■ **任务**: 请改写下列各行：从含有“Select VERSION HISTORY”的那一行起，一直到末尾，把其中的“table of contents”换成“sidebar”，其余内容保持不变，图片不要放进答案。

____ 所给数据

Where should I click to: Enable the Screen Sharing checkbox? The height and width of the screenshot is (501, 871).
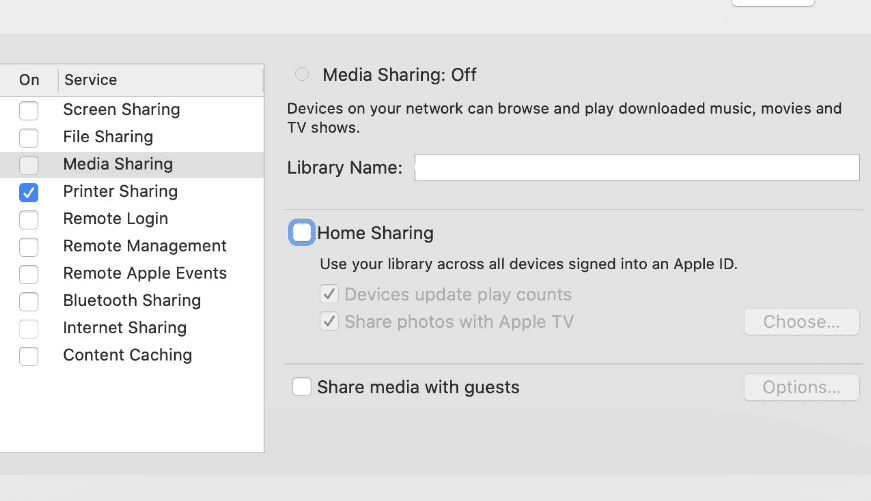coord(29,110)
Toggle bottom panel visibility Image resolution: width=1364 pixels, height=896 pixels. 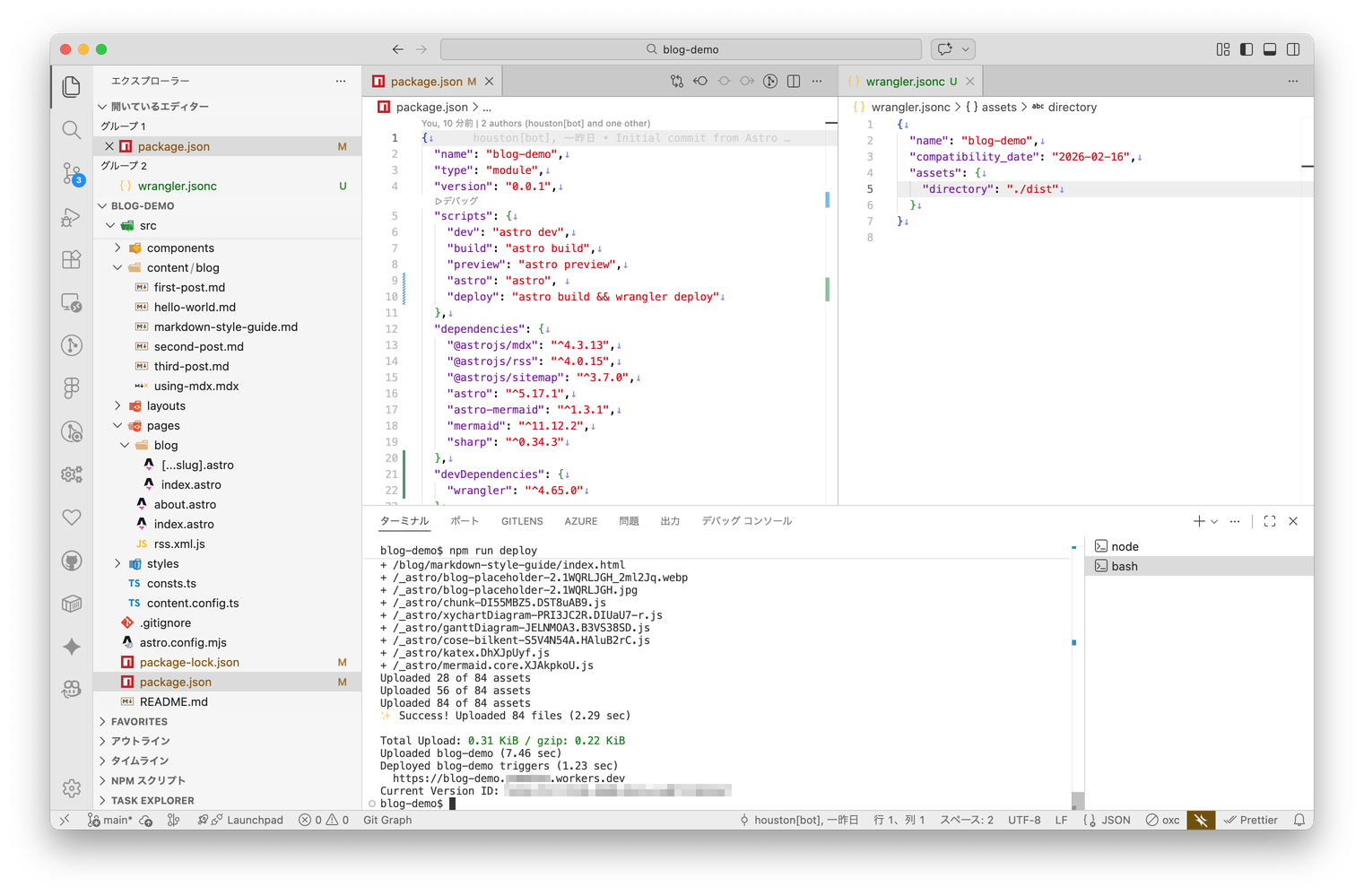point(1270,49)

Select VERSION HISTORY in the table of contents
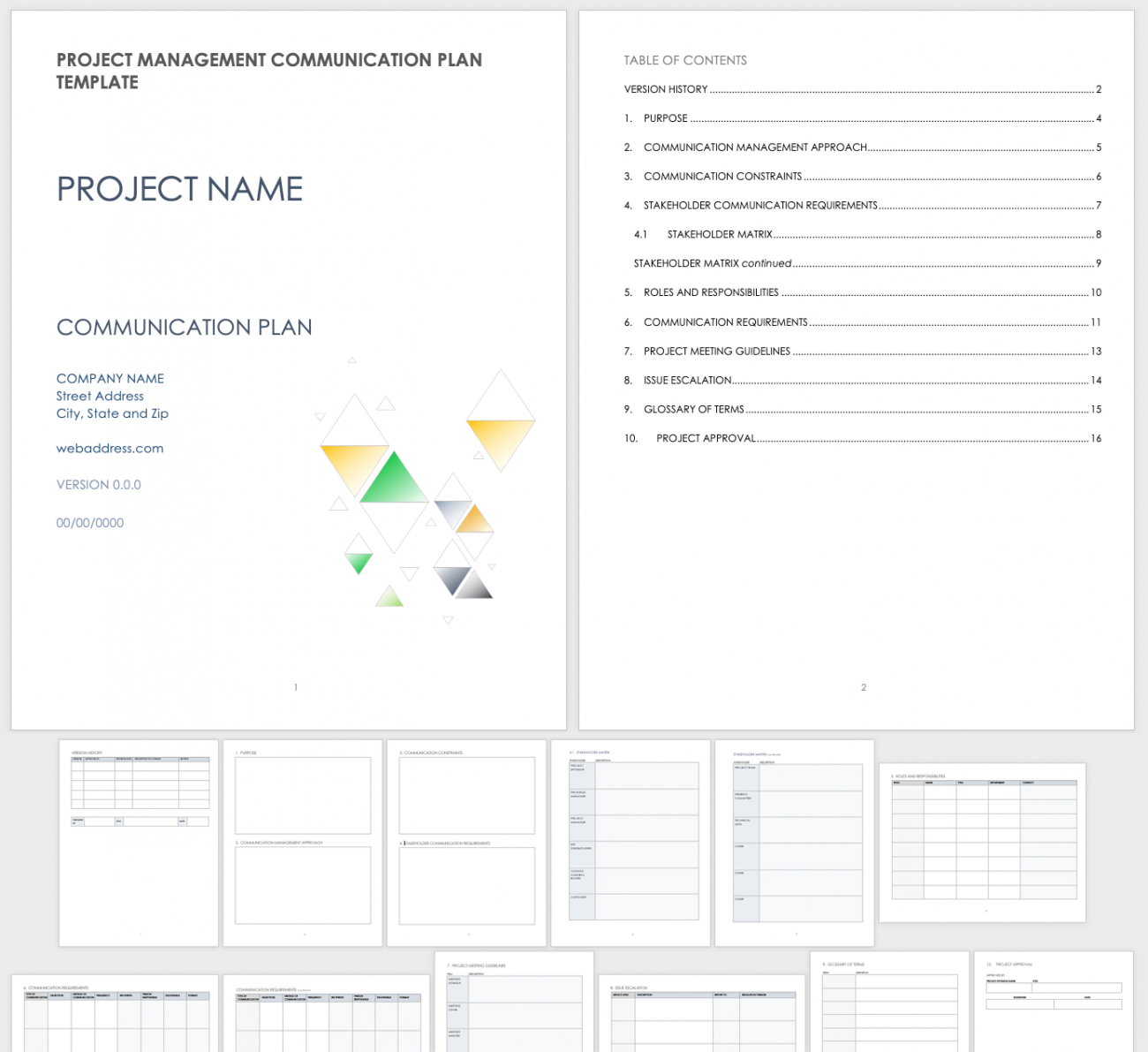click(x=665, y=88)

________

■ **本题结果**:
Select VERSION HISTORY in the sidebar
click(x=665, y=88)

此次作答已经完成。